### Saved entries:
=== Begin Enclosure ===
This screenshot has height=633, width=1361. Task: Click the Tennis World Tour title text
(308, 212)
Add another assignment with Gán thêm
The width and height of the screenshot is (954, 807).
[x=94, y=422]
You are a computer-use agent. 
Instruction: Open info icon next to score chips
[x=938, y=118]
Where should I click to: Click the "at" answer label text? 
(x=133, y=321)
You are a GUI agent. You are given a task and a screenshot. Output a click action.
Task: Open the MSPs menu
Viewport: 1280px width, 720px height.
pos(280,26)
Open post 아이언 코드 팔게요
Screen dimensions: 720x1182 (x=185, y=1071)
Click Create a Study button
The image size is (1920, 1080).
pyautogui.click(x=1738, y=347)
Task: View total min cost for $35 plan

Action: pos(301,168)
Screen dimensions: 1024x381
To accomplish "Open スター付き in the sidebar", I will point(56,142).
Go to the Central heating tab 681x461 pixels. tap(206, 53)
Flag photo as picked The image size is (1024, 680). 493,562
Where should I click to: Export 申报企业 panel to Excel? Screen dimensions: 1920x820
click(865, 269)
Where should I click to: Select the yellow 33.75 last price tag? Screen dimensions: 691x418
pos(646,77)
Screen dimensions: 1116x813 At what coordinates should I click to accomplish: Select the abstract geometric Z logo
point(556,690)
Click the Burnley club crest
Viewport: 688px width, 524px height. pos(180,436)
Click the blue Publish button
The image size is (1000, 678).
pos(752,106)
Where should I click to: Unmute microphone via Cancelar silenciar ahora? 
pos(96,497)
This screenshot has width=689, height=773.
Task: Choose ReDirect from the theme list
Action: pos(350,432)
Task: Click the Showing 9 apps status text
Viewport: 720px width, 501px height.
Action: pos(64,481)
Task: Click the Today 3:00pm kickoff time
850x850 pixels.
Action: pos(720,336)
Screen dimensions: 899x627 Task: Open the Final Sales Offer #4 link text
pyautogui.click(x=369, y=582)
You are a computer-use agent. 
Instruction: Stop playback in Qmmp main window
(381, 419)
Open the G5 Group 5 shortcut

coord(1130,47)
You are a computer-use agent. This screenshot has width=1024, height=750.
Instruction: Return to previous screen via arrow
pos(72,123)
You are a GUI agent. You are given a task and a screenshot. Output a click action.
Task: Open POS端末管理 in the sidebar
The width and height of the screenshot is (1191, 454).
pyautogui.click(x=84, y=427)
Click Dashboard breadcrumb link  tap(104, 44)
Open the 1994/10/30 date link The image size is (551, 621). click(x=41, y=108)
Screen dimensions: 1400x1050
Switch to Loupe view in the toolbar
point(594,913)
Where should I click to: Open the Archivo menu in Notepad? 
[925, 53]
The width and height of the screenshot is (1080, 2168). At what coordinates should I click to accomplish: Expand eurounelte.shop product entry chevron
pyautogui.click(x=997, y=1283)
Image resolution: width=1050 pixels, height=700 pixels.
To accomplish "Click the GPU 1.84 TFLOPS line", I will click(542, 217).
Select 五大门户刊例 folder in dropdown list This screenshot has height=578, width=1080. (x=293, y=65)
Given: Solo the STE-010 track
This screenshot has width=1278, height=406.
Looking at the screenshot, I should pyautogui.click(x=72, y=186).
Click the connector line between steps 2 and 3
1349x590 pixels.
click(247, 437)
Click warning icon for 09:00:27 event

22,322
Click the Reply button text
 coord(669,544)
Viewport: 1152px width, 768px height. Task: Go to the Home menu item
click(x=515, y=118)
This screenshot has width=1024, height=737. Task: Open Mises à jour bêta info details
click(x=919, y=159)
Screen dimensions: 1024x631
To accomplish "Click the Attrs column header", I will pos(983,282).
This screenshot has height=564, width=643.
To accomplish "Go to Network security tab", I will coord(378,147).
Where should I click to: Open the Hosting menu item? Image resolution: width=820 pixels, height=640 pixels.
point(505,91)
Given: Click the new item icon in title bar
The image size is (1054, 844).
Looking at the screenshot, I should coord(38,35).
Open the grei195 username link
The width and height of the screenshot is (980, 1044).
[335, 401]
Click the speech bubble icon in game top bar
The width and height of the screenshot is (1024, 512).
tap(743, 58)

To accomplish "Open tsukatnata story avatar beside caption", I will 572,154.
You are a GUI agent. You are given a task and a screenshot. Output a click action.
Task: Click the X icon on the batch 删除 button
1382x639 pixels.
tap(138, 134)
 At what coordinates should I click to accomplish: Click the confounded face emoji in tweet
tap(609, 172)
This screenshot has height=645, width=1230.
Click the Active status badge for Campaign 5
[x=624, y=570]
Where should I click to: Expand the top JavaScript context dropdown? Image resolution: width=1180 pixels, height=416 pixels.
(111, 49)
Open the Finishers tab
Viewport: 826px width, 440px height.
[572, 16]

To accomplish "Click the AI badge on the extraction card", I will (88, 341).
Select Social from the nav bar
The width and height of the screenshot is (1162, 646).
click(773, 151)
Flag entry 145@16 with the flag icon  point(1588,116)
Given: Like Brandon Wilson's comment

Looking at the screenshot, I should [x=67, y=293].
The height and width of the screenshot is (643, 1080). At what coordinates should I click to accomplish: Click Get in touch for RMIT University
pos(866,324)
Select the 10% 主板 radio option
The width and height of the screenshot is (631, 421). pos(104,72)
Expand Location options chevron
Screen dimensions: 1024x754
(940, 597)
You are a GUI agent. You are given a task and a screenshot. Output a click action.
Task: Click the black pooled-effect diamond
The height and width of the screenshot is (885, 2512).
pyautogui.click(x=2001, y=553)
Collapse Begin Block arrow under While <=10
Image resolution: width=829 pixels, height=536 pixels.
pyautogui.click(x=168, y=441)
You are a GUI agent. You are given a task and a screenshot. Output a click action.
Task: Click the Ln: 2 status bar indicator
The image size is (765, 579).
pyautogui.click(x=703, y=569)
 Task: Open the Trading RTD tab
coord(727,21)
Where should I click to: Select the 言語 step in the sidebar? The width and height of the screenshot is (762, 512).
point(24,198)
=== End Enclosure ===
### TASK DESCRIPTION:
There is a line with "The height and width of the screenshot is (643, 1080)." and a line with "Collapse Begin Block arrow under While <=10" above. Copy exactly those two lines and all lines between them, with nothing else.

### EXPECTED ANSWER:
The height and width of the screenshot is (643, 1080). At what coordinates should I click to accomplish: Click Get in touch for RMIT University
pos(866,324)
Select the 10% 主板 radio option
The width and height of the screenshot is (631, 421). pos(104,72)
Expand Location options chevron
Screen dimensions: 1024x754
(940, 597)
You are a GUI agent. You are given a task and a screenshot. Output a click action.
Task: Click the black pooled-effect diamond
The height and width of the screenshot is (885, 2512).
pyautogui.click(x=2001, y=553)
Collapse Begin Block arrow under While <=10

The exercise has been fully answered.